One of my all-time favorite pastas of all time is puttanesca, a tomato-based pasta dish spiced up with red pepper, piquant olives, and capers. When it comes to quick, deeply flavored dishes, it ranks high in my repertoire. So I was excited to try this variation on the dish, from Real Simple, which introduces one of my favorite vegetables of all time into the mix, stretching the recipe into something a little bit healthier.

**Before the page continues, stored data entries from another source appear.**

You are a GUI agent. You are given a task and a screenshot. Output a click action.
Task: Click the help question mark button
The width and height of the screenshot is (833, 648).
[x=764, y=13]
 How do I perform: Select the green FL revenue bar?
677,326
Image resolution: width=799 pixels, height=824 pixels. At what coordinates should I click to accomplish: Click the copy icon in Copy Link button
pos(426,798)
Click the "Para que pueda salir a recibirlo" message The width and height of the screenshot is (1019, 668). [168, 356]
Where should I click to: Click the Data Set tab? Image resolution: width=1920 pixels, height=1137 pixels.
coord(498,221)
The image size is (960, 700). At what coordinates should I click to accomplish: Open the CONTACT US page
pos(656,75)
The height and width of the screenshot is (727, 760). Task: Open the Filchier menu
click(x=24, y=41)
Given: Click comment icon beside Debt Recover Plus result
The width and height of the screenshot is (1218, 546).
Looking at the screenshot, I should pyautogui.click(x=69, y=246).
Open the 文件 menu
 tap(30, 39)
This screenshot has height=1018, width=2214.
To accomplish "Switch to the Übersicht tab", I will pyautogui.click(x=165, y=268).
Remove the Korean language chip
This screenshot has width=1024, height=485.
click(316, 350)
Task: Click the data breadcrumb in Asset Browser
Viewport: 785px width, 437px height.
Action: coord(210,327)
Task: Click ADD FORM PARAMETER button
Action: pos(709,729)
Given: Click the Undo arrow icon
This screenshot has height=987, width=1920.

The key to this recipe is getting as much flavor and color on the cauliflower as possible without overcooking it (this is a general rule for me regarding cauliflower anyway). Since this is a vegetarian version of puttanesca—it doesn't have the nutty base of anchovies melted into olive oil—the cauliflower plays the replacement role. At the beginning, high heat is your friend. Once that flavor is built into the dish, the rest is easy and comes together in no time.

Adapted from Real Simple.

  • Yield:serves 4
  • Active time: 15 minutes
  • Total time:25 minutes


  • 3/4 pound penne or other short pasta
  • 3 tablespoons olive oil
  • 1 small head cauliflower (about 1 1/2 pounds), broken into small florets
  • salt and pepper to taste
  • 2 cloves garlic, chopped
  • 1 28-ounce can whole peeled tomatoes, crushed
  • 1/2 cup pitted kalamata olives, chopped
  • 2 tablespoons capers, rinsed
  • 1/4 teaspoon crushed red pepper
  • 2 tablespoons chopped fresh parsley
  • Grated Parmesan, for serving


  1. 1.

    Bring a large pot of salted water to boil. Cook the pasta until al dente, reserving 1 cup of the pasta cooking water before draining.

  2. 2.

    In the meantime, heat the olive oil in a large (12-inch) skillet over medium-high heat until shimmering. Add the cauliflower and cook, stirring only occasionally, until golden and well-caramelized, 8-10 minutes. Add the garlic, crushed red pepper, and a good pinch of salt and pepper and cook for an additional minute until the garlic is fragrant.

  3. 3.

    Add the tomatoes with their juices, olives, and capers. Continue cooking until the cauliflower is soft, but not mushy, about 5 minutes more. Taste and season with salt and pepper.

  4. 4.

    Add the cooked pasta to the cauliflower mixture and toss to combine. Add some of the pasta cooking water and simmer over low heat until the sauce and pasta and cauliflower mixture form into a sauce.Stir in the parsley, then divide the pasta amongst bowls. Serve with Parmesan.